TO: All Retirement Boards
FROM: Joseph E. Connarton, Executive Director
RE: Herrick v. Essex Regional Retirement Board – 465 Mass. 801 (2013)
DATE: November 20, 2013
On July 15, 2013 the Supreme Judicial Court (SJC) decided the case of Herrick v. Essex Regional Retirement Board. Due to an incorrect reference contained in a footnote, the SJC issued a corrected decision on September 20, 2013. This memorandum addresses the affirmative duty of retirement boards to implement the decision of the court.
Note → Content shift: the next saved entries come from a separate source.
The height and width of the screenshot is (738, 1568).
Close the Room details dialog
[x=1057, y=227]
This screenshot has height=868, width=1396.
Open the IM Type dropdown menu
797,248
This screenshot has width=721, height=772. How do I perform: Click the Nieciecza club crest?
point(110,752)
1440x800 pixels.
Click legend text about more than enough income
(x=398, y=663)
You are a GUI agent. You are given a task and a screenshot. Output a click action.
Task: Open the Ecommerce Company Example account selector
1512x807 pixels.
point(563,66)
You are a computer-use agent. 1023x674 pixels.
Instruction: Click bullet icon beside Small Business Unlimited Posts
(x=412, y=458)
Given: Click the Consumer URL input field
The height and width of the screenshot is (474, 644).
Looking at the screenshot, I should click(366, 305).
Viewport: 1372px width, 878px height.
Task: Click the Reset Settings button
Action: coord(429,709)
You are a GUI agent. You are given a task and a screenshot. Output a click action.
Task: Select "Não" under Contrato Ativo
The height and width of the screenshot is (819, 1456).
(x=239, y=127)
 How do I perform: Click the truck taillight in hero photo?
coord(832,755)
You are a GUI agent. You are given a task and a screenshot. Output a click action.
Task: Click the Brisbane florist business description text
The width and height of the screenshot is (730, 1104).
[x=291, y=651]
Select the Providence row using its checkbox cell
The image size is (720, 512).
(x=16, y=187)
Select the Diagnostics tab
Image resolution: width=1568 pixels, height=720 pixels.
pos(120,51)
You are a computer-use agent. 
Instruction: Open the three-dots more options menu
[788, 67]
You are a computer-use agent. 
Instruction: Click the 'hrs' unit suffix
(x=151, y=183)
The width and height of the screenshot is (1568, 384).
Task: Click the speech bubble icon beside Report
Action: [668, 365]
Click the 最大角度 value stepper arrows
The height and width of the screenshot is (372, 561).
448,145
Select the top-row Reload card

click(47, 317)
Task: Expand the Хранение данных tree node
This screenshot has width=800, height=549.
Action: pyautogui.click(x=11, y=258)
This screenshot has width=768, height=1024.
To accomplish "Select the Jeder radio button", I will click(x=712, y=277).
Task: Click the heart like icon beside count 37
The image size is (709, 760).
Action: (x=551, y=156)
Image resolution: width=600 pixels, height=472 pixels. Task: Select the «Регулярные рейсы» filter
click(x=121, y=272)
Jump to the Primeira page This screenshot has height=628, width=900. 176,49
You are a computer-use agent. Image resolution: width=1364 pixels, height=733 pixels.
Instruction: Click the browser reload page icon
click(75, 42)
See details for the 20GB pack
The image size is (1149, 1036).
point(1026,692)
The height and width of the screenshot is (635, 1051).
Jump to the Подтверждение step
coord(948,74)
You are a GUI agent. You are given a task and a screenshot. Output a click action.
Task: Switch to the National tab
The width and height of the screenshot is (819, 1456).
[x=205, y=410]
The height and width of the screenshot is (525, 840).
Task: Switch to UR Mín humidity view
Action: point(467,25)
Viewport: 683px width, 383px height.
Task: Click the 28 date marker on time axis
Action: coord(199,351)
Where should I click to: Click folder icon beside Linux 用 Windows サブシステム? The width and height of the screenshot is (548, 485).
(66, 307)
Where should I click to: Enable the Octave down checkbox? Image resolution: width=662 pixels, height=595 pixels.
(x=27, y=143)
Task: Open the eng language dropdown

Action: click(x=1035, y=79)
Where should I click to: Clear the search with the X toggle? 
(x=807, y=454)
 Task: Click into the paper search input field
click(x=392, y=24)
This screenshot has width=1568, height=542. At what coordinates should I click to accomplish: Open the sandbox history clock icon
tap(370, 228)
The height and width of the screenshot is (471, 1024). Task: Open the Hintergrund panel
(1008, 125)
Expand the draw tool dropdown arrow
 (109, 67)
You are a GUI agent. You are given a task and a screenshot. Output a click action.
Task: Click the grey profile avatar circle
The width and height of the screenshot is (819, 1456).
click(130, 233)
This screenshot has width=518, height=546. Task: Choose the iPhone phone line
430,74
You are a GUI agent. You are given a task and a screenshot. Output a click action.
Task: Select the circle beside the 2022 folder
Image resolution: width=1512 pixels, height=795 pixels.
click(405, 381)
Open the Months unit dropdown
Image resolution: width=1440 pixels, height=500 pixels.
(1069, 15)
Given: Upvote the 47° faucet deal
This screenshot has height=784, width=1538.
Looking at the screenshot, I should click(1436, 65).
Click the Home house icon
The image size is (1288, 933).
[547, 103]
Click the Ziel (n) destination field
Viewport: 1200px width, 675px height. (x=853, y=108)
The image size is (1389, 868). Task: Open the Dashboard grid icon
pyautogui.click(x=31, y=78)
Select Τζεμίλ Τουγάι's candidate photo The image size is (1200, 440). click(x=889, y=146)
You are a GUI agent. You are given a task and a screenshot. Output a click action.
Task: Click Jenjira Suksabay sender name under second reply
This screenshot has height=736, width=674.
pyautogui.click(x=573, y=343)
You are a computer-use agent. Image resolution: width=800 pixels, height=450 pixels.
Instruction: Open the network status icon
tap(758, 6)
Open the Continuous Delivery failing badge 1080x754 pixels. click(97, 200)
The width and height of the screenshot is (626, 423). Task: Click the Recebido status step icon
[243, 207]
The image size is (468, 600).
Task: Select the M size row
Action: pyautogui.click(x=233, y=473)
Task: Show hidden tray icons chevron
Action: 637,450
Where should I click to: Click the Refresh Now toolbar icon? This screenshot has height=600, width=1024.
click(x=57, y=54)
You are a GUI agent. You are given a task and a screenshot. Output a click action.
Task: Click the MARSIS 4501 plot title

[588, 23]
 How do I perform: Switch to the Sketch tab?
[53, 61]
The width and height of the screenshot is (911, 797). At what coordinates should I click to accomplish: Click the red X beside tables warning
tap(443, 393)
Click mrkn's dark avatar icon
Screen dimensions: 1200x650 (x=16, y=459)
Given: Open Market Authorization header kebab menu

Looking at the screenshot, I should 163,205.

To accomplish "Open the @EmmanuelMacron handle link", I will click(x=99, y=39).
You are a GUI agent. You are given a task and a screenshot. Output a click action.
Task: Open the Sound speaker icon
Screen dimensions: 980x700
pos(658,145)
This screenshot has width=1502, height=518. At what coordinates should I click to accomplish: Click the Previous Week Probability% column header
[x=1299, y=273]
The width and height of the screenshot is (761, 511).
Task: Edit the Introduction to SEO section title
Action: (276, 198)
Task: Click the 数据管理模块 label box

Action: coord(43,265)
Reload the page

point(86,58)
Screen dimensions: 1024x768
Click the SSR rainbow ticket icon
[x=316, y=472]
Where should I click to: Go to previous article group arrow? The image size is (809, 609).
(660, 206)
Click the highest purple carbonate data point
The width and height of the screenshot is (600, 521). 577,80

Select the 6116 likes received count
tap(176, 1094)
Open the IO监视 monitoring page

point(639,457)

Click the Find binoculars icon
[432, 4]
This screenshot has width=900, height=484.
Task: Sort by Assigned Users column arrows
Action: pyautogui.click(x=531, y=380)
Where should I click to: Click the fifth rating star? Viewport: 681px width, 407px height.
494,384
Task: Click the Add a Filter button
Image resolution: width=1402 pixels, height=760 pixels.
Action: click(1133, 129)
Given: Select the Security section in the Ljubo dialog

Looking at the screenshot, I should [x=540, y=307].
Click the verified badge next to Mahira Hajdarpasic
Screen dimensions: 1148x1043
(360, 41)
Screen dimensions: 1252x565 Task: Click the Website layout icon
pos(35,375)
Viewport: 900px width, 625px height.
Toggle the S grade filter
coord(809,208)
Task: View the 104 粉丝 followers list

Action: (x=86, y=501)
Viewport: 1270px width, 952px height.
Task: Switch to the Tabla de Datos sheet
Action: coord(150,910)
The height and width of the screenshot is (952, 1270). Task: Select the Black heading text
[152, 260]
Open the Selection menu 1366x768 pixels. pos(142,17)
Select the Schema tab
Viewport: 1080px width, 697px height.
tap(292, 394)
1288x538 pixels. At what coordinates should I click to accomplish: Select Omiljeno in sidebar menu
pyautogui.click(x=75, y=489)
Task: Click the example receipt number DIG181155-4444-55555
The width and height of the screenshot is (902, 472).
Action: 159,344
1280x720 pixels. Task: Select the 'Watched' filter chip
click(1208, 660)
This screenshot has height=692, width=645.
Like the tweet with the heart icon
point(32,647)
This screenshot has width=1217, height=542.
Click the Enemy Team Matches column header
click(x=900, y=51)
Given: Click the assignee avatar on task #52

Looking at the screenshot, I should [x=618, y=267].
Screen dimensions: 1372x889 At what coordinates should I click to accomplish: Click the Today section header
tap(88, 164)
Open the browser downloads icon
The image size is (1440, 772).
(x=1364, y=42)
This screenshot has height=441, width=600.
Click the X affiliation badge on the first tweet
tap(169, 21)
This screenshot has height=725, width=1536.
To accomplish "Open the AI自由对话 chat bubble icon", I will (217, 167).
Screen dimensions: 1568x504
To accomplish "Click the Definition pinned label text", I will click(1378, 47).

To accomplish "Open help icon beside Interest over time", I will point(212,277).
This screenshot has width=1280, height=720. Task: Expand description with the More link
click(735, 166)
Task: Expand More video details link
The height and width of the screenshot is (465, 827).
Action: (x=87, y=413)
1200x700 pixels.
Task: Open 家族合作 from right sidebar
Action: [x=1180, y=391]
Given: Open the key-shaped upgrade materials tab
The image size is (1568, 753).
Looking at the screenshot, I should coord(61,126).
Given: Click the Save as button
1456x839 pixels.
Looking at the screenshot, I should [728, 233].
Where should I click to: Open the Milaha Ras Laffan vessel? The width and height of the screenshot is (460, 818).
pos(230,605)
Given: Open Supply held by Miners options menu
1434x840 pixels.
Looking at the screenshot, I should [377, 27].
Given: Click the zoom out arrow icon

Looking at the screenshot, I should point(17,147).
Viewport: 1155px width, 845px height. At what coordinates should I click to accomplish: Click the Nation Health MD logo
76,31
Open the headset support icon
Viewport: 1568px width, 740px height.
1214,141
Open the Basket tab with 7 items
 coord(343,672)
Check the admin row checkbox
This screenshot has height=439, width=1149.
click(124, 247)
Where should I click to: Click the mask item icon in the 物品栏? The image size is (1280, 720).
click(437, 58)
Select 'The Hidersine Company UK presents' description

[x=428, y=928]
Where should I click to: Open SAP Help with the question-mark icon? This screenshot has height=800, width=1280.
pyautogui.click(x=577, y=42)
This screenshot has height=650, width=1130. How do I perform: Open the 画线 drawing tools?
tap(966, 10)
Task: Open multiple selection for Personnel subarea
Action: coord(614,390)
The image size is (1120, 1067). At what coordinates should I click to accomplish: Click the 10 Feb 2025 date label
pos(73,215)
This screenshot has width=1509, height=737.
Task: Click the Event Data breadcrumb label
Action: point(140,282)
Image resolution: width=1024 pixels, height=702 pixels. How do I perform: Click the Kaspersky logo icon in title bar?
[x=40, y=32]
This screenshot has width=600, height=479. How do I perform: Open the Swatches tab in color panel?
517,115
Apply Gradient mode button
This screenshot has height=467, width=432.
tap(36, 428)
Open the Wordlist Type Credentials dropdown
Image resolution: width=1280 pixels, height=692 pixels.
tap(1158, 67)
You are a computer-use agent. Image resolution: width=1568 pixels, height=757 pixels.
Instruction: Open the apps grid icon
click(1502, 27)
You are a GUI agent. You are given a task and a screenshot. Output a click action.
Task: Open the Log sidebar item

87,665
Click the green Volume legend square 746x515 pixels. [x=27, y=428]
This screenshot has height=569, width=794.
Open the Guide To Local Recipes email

In this case, Robert D. Herrick (“Herrick”) sought interest from the Essex Regional Retirement Board (“ERRB”) after the ERRB was found to have improperly forfeited Herrick’s pension. Approximately eight years after first applying for retirement, Herrick received a retroactive pension payment covering this period, but did not receive interest on this payment. Herrick sued the ERRB to recover interest on the retroactive payment. In July of this year, the SJC ruled that:
where, as here, a retirement board makes a legal error in denying retirement benefits that is corrected by a court, the plaintiff is entitled to a rate of interest determined by the board’s actuary “so that the actuarial equivalent of the pension or benefit to which the member or beneficiary was correctly entitled shall be paid.”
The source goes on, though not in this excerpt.